Aneh sekali, pikirku. Tak seperti biasanya bunda seperti itu. Tetapi tak lama kemudian, bunda keluar kamar dengan membawa sebuah kotak yang berukuran lumayan besar. Yah, kira-kira sebesar kardus mi instan.
“Coba sekarang sayang tebak apa isi dari kotak ini?” bunda berkata padaku seraya meletakkan kotak itu ke atas meja makan.
“Emm… Apa ya? Boneka?” aku menerka-nerka.
“Salah, sayang. Lebih baik, sekarang sayang buka deh kotak itu.”
Setelah bunda berkata seperti itu, aku segera membuka kotak itu. Wow, isinya ternyata sebuah gaun malam berwarna biru yang indah.
“Ini buat siapa, bunda?” tanyaku penasaran.
“Ya buat anak bungsu bunda dong,” bunda berkata sayang padaku.

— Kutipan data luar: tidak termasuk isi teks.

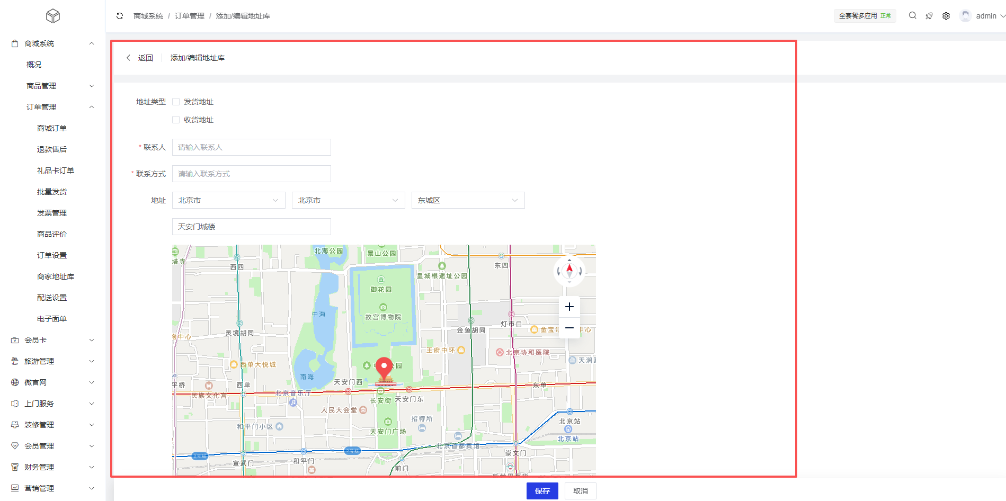The width and height of the screenshot is (1006, 501).
Task: Click the 取消 button
Action: [x=580, y=491]
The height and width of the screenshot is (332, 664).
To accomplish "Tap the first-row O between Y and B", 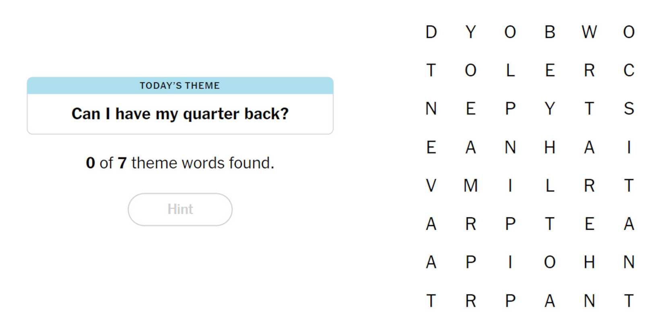I will [510, 32].
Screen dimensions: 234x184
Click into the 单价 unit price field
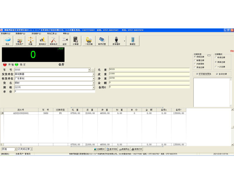(x=54, y=91)
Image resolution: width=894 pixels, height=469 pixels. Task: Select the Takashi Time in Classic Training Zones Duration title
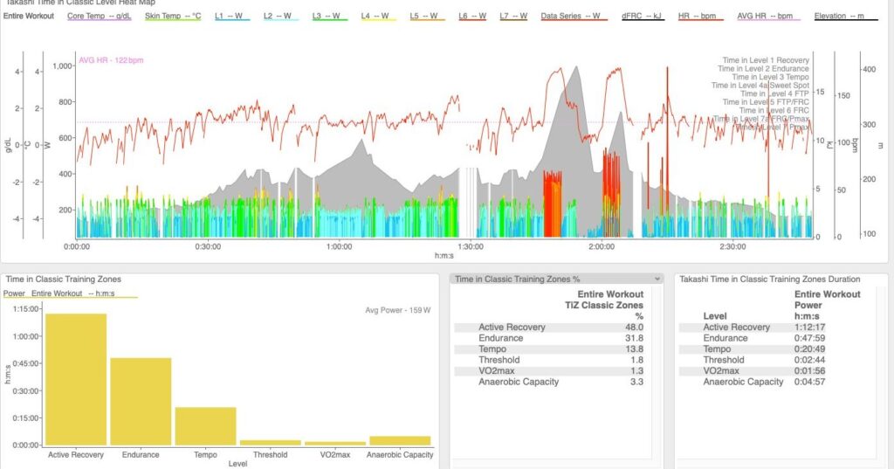(769, 279)
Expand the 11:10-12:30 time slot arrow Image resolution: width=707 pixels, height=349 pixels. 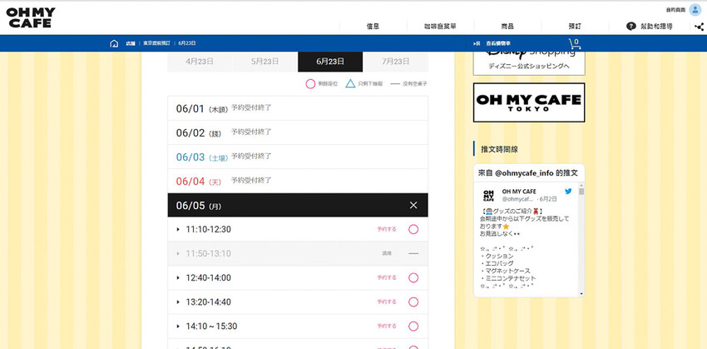coord(178,230)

Dengan segera aku memeluk bunda penuh haru. Tak henti-hentinya kuucapkan terima kasih pada bunda. Dalam hati kecilku aku sangat bersyukur sekali memiliki bunda yang penuh cinta. Bunda, April sayang bunda, kataku dalam hati.

* * *
Malam ini, telah kukenakan gaun indah pemberian bunda, kemarin. Kini aku sedang dalam perjalanan pulang dari hotel tempat dilaksanakannya acara perpisahan sekolahku bersama Mas Al, kakak keduaku. Kebetulan ketiga kakakku sedang berada di rumah semua.
Mas Al bekerja di sebuah perusahaan asing di Balikpapan, Kalimantan Timur. Jadi, kalau ada libur sebentar, Mas Al tidak menyia-nyiakannya untuk pulang ke Jakarta.

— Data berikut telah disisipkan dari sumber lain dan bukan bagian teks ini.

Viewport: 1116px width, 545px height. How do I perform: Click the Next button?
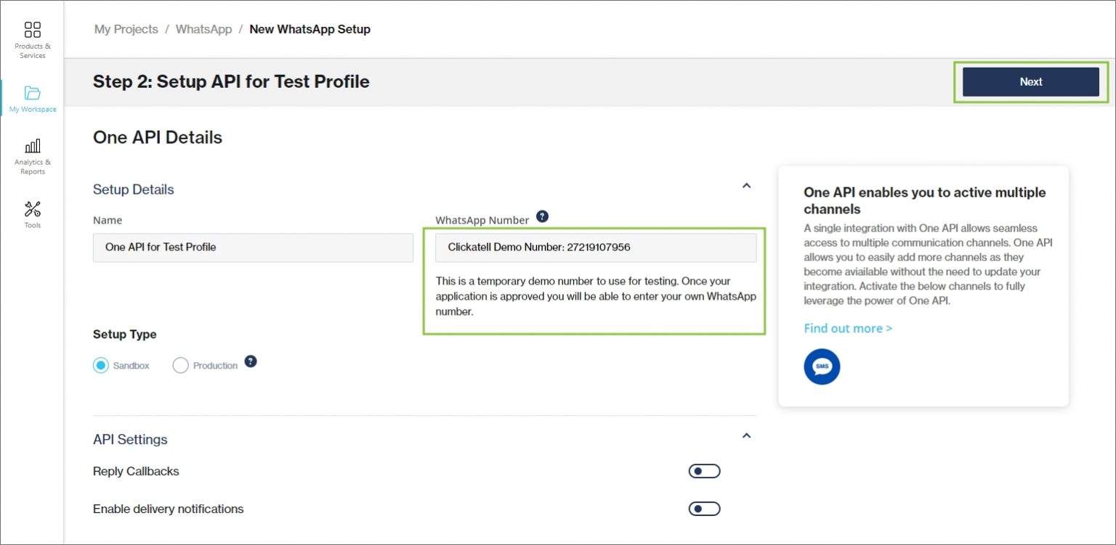(x=1030, y=81)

Lain halnya dengan Mbak Yanda dan Mas Fawwaz, kakak pertama dan ketigaku. Mereka berdua tinggal di Bandung, dan setiap minggunya pulang, kecuali ada urusan penting yang tidak bisa ditinggalkan.
Mbak Yanda, kakak pertamaku, bekerja pada sebuah perusahaan swasta dan sebagai pekerjaan sambilan, mbak Yanda menjadi penyiar radio swasta yang terkenal di Bandung.

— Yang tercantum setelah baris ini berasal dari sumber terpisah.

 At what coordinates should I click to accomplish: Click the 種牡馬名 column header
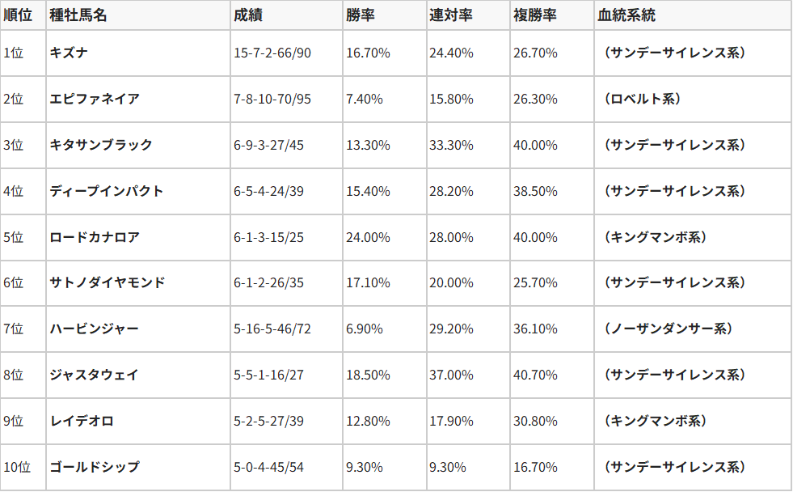(x=78, y=15)
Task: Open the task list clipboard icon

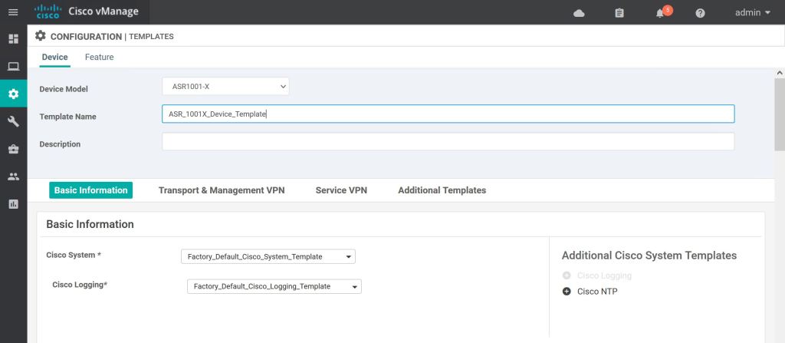Action: [x=619, y=13]
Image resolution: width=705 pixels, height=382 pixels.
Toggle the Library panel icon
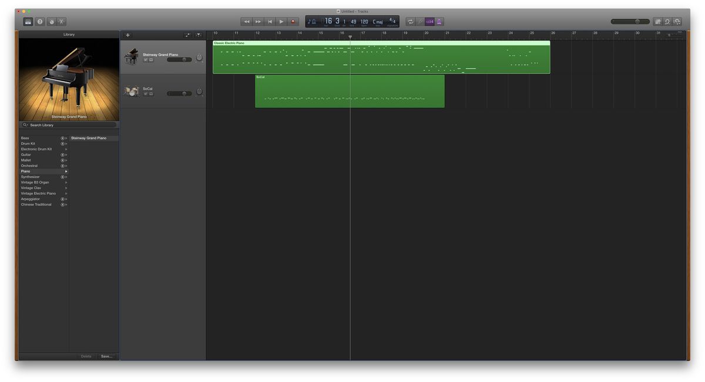(28, 21)
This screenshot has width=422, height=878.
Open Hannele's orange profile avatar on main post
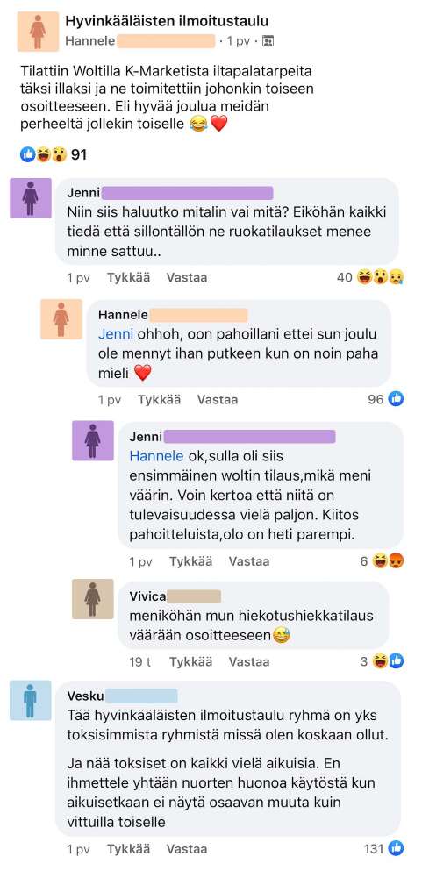pyautogui.click(x=38, y=31)
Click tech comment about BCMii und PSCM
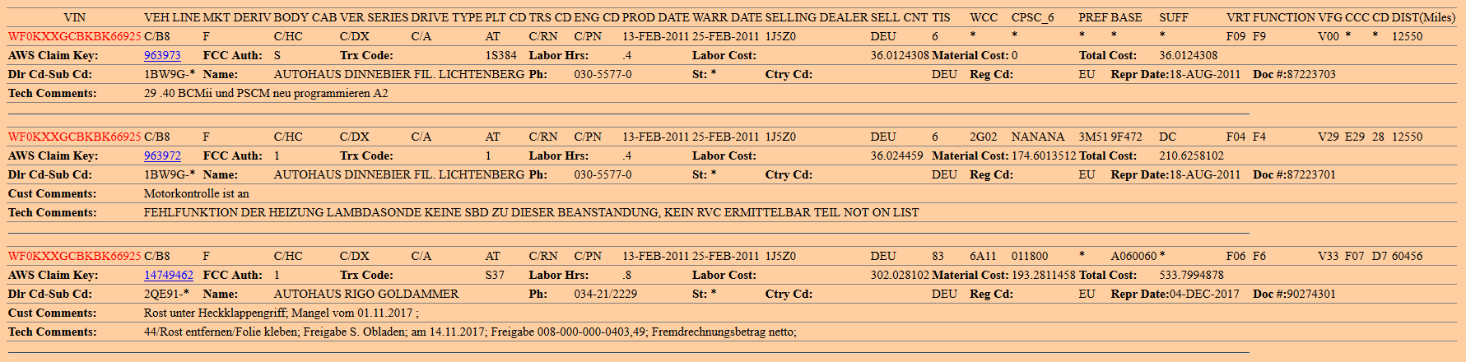1466x362 pixels. (x=266, y=93)
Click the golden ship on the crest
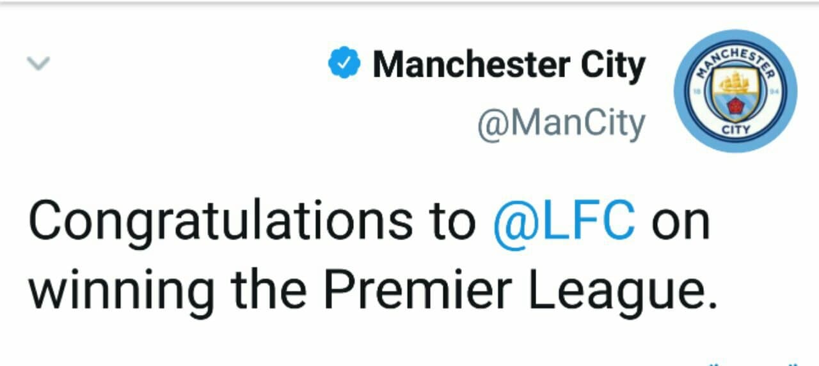819x366 pixels. click(735, 81)
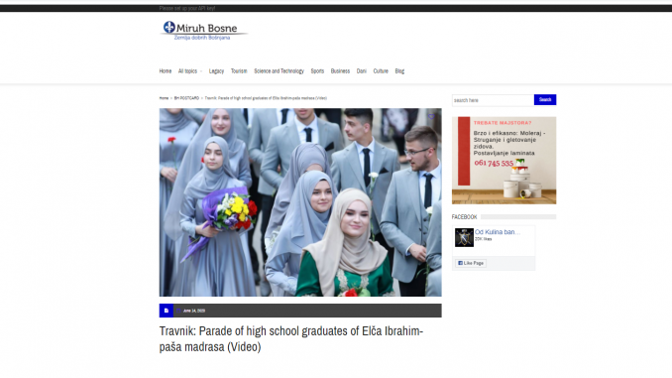Click the blue document icon below photo
This screenshot has height=378, width=672.
167,311
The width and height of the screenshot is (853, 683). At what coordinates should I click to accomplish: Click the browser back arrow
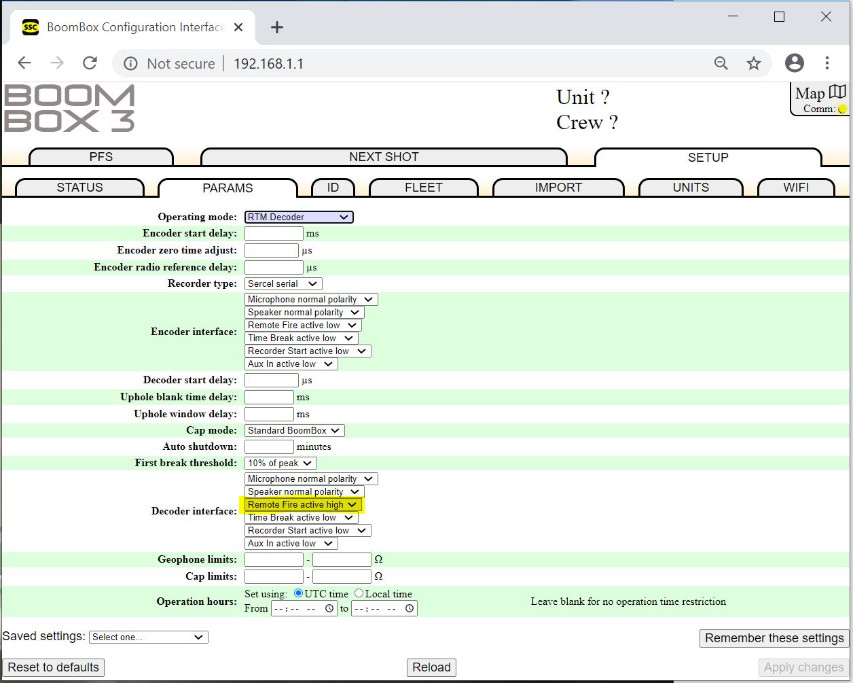(x=24, y=63)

Sedangkan Mas Fawwaz, kakak ketigaku, masih kuliah di Universitas Padjajaran, Bandung. Sekarang sudah semester empat. Sambil kuliah, Mas Fawwaz juga mengambil pekerjaan sampingan sebagai guru les matematika. Yah, memang, Mas Fawwaz ahli di bidang matematika.
Tak lama kemudian, kami sudah sampai di rumah. Tapi, aku rasa ada yang janggal. Tak seperti biasanya bunda tak menyambut kedatanganku. Biasanya setiap aku pulang dari manapun, atau kakak-kakakku datang dari manapun, bunda selalu menunggu di teras rumah, kecuali bunda sedang keluar kota atau bunda sedang sakit. 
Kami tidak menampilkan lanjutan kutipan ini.